Le Sénégal avait donc réussi l’exploit de booster son trafic malgré la situation difficile vécue par certaines compagnies importantes pour son activité, comme Royal Air Maroc (-32 % de passagers enregistrés à l’AIBD par rapport à 2019) ou Iberia, passée sous la barre des 10 000 passagers trimestriels à Dakar depuis la pandémie.
Une crise qui laissera des traces
Mais cette reprise en fanfare s’est interrompue le 15 avril lorsque Baye Momar Kebe, le directeur général de la Société de manutention de carburant aviation (SMCADY), chargée de l’approvisionnement en kérosène des différentes compagnies présentes sur la plateforme aéroportuaire sénégalaise, a alerté son homologue Doudou Ka, le directeur général de l’AIBD, à propos d’une pénurie de nature à perturber gravement l’activité de l’aéroport.
En guise de remède, il le priait de « bien vouloir prendre les dispositions nécessaires pour la diffusion d’un Notam relatif au sujet ». Une requête aussitôt relayée par l’AIBD dans un message aux personnels navigants, les informant qu’ »à partir du samedi 17 avril 2022, tous les opérateurs aériens opérant à l’aéroport international Blaise-Diagne sont requis de prendre les dispositions pour transporter la quantité de carburant nécessaire afin d’assurer l’autonomie en carburant des vols retour ». À défaut, les compagnies assurant des vols vers l’Europe, l’Afrique de l’Est ou l’Afrique australe et le continent américain n’auraient d’autre choix que de prévoir une escale afin de pouvoir avitailler hors du Sénégal.

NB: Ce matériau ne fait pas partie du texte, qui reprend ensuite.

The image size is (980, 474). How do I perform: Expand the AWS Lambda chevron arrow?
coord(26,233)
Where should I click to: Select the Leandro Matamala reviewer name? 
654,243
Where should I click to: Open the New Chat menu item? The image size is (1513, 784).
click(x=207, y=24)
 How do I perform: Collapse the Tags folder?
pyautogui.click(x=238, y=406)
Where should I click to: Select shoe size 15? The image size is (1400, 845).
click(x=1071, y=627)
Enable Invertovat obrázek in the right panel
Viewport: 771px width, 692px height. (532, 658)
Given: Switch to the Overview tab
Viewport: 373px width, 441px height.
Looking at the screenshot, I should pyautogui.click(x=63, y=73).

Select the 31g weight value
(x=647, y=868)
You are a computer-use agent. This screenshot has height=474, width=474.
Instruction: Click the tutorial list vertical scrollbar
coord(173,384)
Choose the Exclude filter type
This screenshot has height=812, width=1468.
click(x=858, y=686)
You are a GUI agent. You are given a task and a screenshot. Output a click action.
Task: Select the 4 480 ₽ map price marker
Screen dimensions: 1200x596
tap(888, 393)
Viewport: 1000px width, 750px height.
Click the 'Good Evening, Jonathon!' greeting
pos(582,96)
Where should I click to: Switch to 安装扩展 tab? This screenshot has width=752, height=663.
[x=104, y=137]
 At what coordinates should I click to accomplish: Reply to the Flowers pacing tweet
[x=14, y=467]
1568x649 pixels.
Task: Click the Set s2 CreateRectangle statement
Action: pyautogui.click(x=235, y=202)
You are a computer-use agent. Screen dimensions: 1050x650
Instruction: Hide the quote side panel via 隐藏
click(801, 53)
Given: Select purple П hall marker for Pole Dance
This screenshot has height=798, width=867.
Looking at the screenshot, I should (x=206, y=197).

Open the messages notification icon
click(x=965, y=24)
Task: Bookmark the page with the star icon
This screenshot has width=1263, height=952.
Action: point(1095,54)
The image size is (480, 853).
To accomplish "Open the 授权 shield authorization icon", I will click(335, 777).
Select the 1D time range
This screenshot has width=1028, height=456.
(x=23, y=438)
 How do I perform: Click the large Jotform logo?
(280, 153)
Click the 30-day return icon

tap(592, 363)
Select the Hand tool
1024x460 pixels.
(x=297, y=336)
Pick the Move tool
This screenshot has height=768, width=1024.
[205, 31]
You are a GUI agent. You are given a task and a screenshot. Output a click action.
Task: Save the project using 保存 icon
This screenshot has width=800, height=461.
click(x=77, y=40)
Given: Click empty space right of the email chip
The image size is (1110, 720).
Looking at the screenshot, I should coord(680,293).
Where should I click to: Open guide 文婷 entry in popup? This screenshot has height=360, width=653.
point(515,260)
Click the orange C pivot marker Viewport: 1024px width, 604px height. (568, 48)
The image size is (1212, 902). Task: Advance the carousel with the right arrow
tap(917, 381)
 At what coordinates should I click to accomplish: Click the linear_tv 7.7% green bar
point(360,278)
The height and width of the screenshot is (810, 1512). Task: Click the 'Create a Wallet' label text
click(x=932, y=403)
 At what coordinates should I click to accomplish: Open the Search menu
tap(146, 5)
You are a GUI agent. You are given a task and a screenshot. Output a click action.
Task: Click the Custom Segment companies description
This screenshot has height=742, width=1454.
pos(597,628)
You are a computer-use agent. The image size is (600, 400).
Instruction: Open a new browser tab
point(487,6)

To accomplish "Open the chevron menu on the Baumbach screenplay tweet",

La crise est à la fois subite, inédite et lourde de conséquences. Sur le court terme d’abord, dans la mesure où elle contraint les compagnies aériennes à adopter dans l’urgence des solutions loin d’être satisfaisantes. Si la compagnie américaine Delta Airlines fait désormais le plein au Cap-Vert, SN Brussels en Gambie, Ethiopian Airlines au Nigeria ou Air France aux Canaries, « beaucoup d’avions n’ont pas la capacité de s’adapter à cette situation, et les compagnies impactées risquent fort d’effectuer des vols à perte’, prévient notre pilote à Air Sénégal.
Grincements de dents
« L’emport de carburant pour le vol retour coûte en effet de l’argent et augmente l’émission de CO², explique ainsi Gerardo Mesias, consultant en aviation et ancien Manager for Commercial Fuel Campaigns à l’Association internationale des transporteurs aériens (IATA). Par ailleurs, cela limite la capacité cargo ainsi que le nombre de passagers. »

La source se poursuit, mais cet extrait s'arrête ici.